Entscheidungsstichwort (Thema)

Verbot einer Versammlung. Antrag nach § 80 Abs. 5 VwGO. Antrag der Antragsgegnerin auf Zulassung der Beschwerde gegen den Beschluss des Bayerischen Verwaltungsgerichts Augsburg vom 27. April 2001

 

Verfahrensgang

VG Augsburg (Beschluss vom 27.04.2001; Aktenzeichen Au 5 S 01.643)

 

Tenor

I. Die Beschwerde wird zugelassen.

II. Der Beschluss des Verwaltungsgerichts Augsburg vom 27. April 2001 in Ziffer I S. 1 und Ziffer II wird aufgehoben.

III. Der Antrag der Antragstellerin auf Wiederherstellung der aufschiebenden Wirkung des Widerspruchs vom 26. April 2001 gegen Nr. I des Bescheids der Antragsgegnerin vom 24. April 2001 wird abgelehnt.

IV. Die Antragstellerin trägt die Kosten des Verfahrens in beiden Rechtszügen.

V. Der Streitwert wird für das Zulassungs- und Beschwerdeverfahren auf 4.000 DM festgesetzt.

 

Gründe

Der Antrag auf Zulassung der Beschwerde hat Erfolg, weil ernstliche Zweifel an der Richtigkeit der Entscheidung des Verwaltungsgerichts bestehen (§ 146 Abs. 4, § 124 Abs. 2 Nr. 1 VwGO).

Der Senat entscheidet wegen der besonderen Eilbedürftigkeit zugleich über die Beschwerde. Die zugelassene Beschwerde, die allein das Versammlungsverbot betrifft, hat Erfolg.

Der Antrag auf Wiederherstellung der aufschiebenden Wirkung des Widerspruchs der Antragstellerin hat keinen Erfolg, weil Nr. I des Bescheids der Stadt Augsburg bei der nur möglichen summarischen Prüfung rechtmäßig erscheint und eine gegenseitige Interessenabwägung bei dieser Sach- und Rechtslage zu Lasten der Antragstellerin geht.

○ ○ ○ ○ ○ ○ ○

**AUFGABENSTELLUNG A:** Fasse den Beschluss zum Versammlungsverbot oben in genau zwei Sätzen zusammen.
**AUFGABENSTELLUNG B:** Gib einen Abschnitt aus dem Beschluss zum Versammlungsverbot wortgetreu wieder. Beginne bei den Worten „Der Senat entscheidet“ und höre nach „betrifft, hat Erfolg.“ auf.

**BEREITGESTELLTE DATEN:**
○ ○ ○ ○ ○ ○ ○

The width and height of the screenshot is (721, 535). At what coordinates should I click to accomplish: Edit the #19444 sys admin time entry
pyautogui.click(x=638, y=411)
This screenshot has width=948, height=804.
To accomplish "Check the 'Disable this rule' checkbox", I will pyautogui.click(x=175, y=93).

○ ○ ○ ○ ○ ○ ○

**ERWARTETE ANTWORT A:** Der Antrag der Antragsgegnerin auf Zulassung der Beschwerde gegen den Beschluss des Verwaltungsgerichts Augsburg vom 27. April 2001 hat Erfolg, weil ernstliche Zweifel an dessen Richtigkeit bestehen, und der Beschluss wird in Ziffer I S. 1 und Ziffer II aufgehoben. Der Antrag der Antragstellerin auf Wiederherstellung der aufschiebenden Wirkung ihres Widerspruchs gegen Nr. I des Bescheids vom 24. April 2001 wird abgelehnt, sie trägt die Kosten beider Rechtszüge, und der Streitwert wird auf 4.000 DM festgesetzt.

**ERWARTETE ANTWORT B:**
Der Senat entscheidet wegen der besonderen Eilbedürftigkeit zugleich über die Beschwerde. Die zugelassene Beschwerde, die allein das Versammlungsverbot betrifft, hat Erfolg.